Re: core.ignorecase support for .gitignore, add, fast-import, log, ls-files, ls-tree, and status

[Date Prev][Date Next][Thread Prev][Thread Next][Date Index][Thread Index]

 



This is a follow up patch to one I posted mid last year and a few days back. It includes case insensitivity support for .gitignore, git add, fast-import, log, ls-files, ls-tree, and status.

I'll repost my questions from the other day in this mail.

git status and add both use an update made to name-hash.c where directories, specifically names with a trailing slash, can be looked up in a case insensitive manner. After trying a myriad of solutions, this seemed to be the cleanest. Does anyone see a problem with embedding the directory names in the same hash as the file names? I couldn't find one, especially since I append a slash to each directory name.
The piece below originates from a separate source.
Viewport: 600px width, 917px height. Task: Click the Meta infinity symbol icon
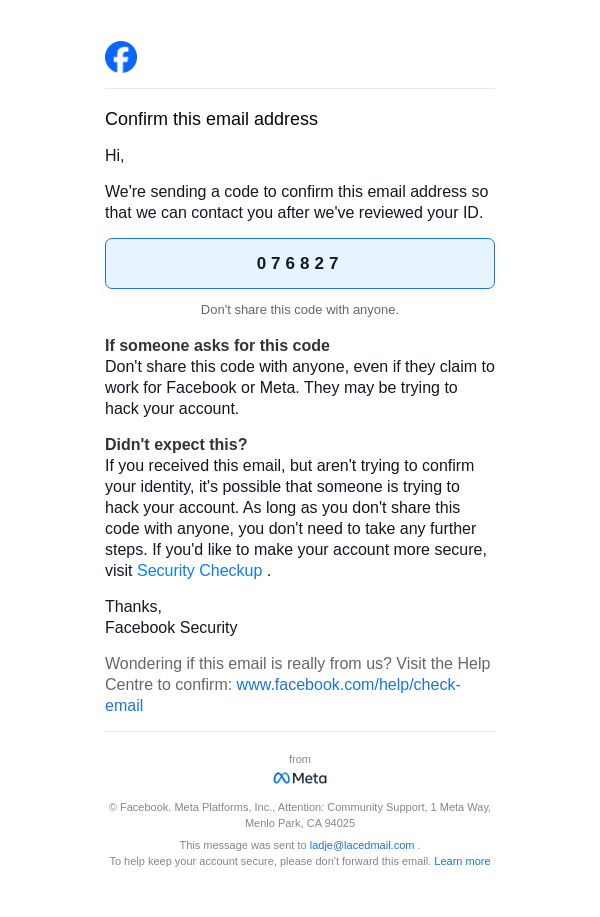[281, 778]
The new directory_exists_in_index_icase() duplicates some of the functionality in directory_exists_in_index(). I don't understand some of the functionality I just mindlessly cloned. Can anyone clue me in on what directory_exists_in_index() achieves in the case of S_ISGITLINK()?

Updating match_one() bought case insensitive matching support for git ls-files? Are there other side effects I haven't found yet?
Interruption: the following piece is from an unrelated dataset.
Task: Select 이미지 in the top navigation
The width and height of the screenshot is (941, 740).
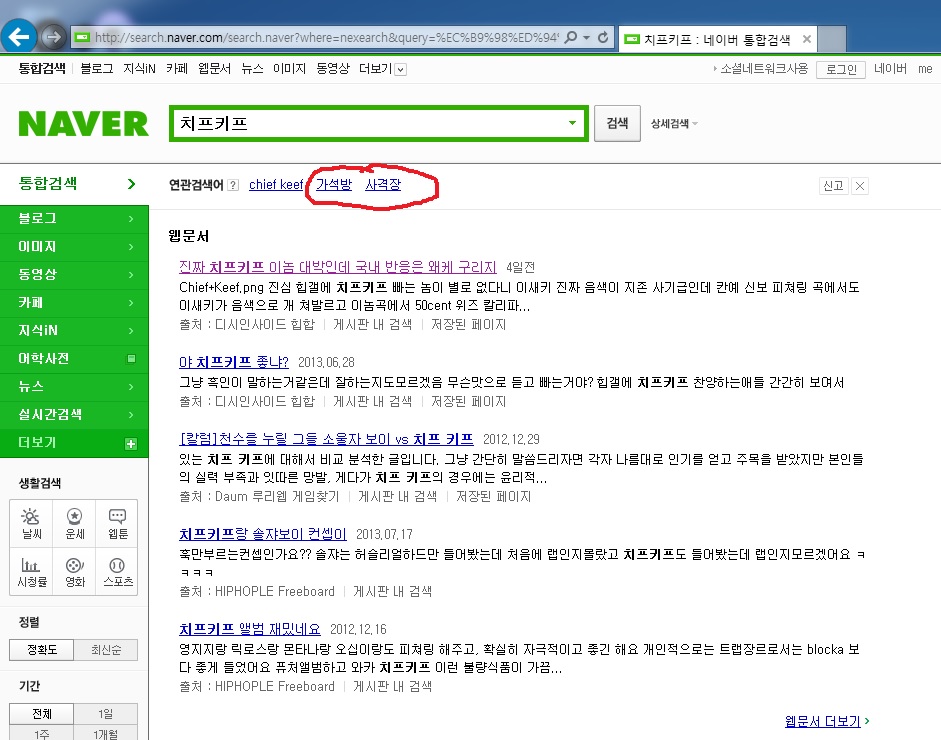Action: pyautogui.click(x=289, y=69)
The git add path case "normalization" functionality is a somewhat radical departure from what Git does now. I describe it in detail below. Does anyone have any concerns?

Thanks for the help!

Josh

---------------------------------------------------------------------------------------

From 21bfa80e60ec33d039c5d1addcae9f42a4abb024 Mon Sep 17 00:00:00 2001
From: Joshua Jensen <jjensen@xxxxxxxxxxxxxxxxx>
Date: Mon, 26 Apr 2010 22:36:29 -0600
Subject: [PATCH] core.ignorecase support for .gitignore, add, fast-import, log, ls-files, ls-tree, and status.

* .gitignore exclusions are processed in a case insensitive manner.  This
is especially beneficial when using Windows and Perforce and the git-p4
bridge. Perforce preserves a given file's full path including case. When
syncing a file down, directories are created, if necessary, using the case
as stored with the filename. Unfortunately, two files in the same
directory can have differing cases for their respective paths, such as
/dirA/file1.c and /DirA/file2.c. Depending on sync order, DirA/ may get
created instead of dirA/.

Trying to catch all case combinations for a set of gitignore entries is
very difficult. Having the exclusions honor the core.ignorecase=true makes
the process less error prone.

* git status - When mydir/filea.txt is added and mydir/ is renamed to
MyDir/, git status shows MyDir/ in the Untracked files section.  There are
other combinations where this happens, too.  Support was added in
name-hash.c for hashing directories with a terminating slash into the
name hash.  When index_name_exists() is called with a directory (a name
with a terminating slash), the name is not found via the normal
cache_name_compare() call, but it is found in slow_same_name().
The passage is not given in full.